By default, to access Scalar Manager, you need to authenticate by using a username and password.

The following are the prerequisites for setting up authentication:

  • You need to have a PostgreSQL database, either your own or one that a cloud service provider hosts. For example, you can use the Bitnami package for PostgreSQL to deploy a PostgreSQL database in your Kubernetes cluster.
  • You must set the authentication.providers.static-jwt.secret configuration. This configuration is used for signing JWT tokens, and the minimum length of the secret is 32 characters.

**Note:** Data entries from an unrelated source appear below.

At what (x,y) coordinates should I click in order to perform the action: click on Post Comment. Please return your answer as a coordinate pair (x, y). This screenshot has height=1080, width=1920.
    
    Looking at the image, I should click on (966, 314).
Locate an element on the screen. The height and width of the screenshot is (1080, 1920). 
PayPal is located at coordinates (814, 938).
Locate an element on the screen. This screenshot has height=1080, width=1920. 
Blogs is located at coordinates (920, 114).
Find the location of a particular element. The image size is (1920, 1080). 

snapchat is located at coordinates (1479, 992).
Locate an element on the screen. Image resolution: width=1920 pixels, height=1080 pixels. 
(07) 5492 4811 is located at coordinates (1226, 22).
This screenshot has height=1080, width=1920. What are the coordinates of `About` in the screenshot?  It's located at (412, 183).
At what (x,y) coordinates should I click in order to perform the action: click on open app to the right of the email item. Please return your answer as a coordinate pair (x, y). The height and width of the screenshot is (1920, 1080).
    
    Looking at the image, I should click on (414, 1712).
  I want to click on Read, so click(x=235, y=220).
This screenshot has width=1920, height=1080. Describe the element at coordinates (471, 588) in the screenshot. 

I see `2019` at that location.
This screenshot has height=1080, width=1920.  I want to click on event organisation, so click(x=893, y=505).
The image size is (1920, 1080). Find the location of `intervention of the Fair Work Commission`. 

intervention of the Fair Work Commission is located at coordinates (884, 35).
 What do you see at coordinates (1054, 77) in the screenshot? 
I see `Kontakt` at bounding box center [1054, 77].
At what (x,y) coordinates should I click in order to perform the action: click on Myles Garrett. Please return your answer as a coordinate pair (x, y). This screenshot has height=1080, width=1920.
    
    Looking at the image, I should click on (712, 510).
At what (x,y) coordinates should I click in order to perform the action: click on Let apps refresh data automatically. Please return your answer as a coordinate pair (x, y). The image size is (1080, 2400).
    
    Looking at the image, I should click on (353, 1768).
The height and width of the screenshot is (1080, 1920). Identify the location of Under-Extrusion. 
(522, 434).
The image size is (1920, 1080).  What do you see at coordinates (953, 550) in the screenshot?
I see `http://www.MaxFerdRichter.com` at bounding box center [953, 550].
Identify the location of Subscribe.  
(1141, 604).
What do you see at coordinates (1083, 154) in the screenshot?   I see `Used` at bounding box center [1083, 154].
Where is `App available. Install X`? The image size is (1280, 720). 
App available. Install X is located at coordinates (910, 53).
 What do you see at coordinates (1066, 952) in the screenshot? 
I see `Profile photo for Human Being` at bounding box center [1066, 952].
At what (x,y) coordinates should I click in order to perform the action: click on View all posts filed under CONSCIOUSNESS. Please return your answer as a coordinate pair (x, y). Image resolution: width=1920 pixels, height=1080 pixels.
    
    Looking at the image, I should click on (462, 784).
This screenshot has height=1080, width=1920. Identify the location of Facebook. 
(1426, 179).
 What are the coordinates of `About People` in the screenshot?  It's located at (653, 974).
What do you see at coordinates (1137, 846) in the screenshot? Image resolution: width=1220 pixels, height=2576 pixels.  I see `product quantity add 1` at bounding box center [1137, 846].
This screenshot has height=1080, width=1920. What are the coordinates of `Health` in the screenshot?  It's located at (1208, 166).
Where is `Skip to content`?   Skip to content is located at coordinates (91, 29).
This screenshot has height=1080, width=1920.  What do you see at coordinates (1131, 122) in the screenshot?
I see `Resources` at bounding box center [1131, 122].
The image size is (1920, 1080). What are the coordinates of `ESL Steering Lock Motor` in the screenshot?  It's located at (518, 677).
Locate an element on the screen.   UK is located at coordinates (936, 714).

The following is an example of the additional configurations you need to set in the api.applicationProperties to apply the above prerequisites. Be sure to change the configurations to match your environment.

# JWT configuration
# Secret key used for signing JWT tokens, minimum 32 characters
authentication.providers.static-jwt.secret=${AUTHENTICATION_PROVIDERS_STATIC_JWT_SECRET:example-jwt-secret-with-minimum-32-characters}
authentication.providers.static-jwt.issuer-uri=${AUTHENTICATION_PROVIDERS_STATIC_JWT_ISSUER_URI:https://scalar-manager.example.com}
authentication.providers.static-jwt.access-token-expiration-time=${AUTHENTICATION_PROVIDERS_STATIC_JWT_ACCESS_TOKEN_EXPIRATION_TIME:1h}
authentication.providers.static-jwt.refresh-token-expiration-time=${AUTHENTICATION_PROVIDERS_STATIC_JWT_REFRESH_TOKEN_EXPIRATION_TIME:3d}

# Initial admin configuration
app.initial-admin-user.enabled=${APP_INITIAL_ADMIN_USER_ENABLED:true}
app.initial-admin-user.email=${APP_INITIAL_ADMIN_USER_EMAIL:admin@example.com}
app.initial-admin-user.name=${APP_INITIAL_ADMIN_USER_NAME:Administrator}
app.initial-admin-user.password=${APP_INITIAL_ADMIN_USER_PASSWORD:Password@123!}

# JPA configuration
spring.jpa.hibernate.ddl-auto=${SPRING_JPA_HIBERNATE_DDL_AUTO:update}
spring.jpa.show-sql=${SPRING_JPA_SHOW_SQL:false}
spring.jpa.properties.hibernate.format_sql=${SPRING_JPA_PROPERTIES_HIBERNATE_FORMAT_SQL:false}

# Database configuration
spring.datasource.url=jdbc:postgresql://${DATABASE_HOST:scalar-manager-postgres-postgresql}:${DATABASE_PORT:5432}/${DATABASE_NAME:scalar-manager}
spring.datasource.username=${DATABASE_USERNAME:scalar-manager}
spring.datasource.password=${DATABASE_PASSWORD:scalar-manager}
spring.datasource.driver-class-name=org.postgresql.Driver
Service discovery​

Scalar Manager uses labels to discover the Prometheus service in Kubernetes, and then uses the port name to connect to them. You can modify the labels and the port name by setting the prometheus.kubernetes-service-label-name, prometheus.kubernetes-service-label-value, and prometheus.kubernetes-service-port-name configurations.

In general, you don't need to modify these configurations. However, if you customized the labels or port names of the Prometheus service when installing their Helm Charts, you should adjust these configurations to match your customizations.

Configurable environment variables in web.env​

NameDescriptionDefault Value
GRAFANA_SERVER_URLThe URL of the Grafana service in the Kubernetes clusterhttp://scalar-monitoring-grafana.monitoring.svc.cluster.local:3000

Currently, the GRAFANA_SERVER_URL variable can be set in web.env to customize the proxy from the Scalar Manager web UI to the Grafana UI. By default, the variable is set to the Grafana service scalar-monitoring-grafana installed in the monitoring namespace. If you have installed Grafana in different namespace or have changed the name of the Grafana service, you will need to update the GRAFANA_SERVER_URL variable accordingly.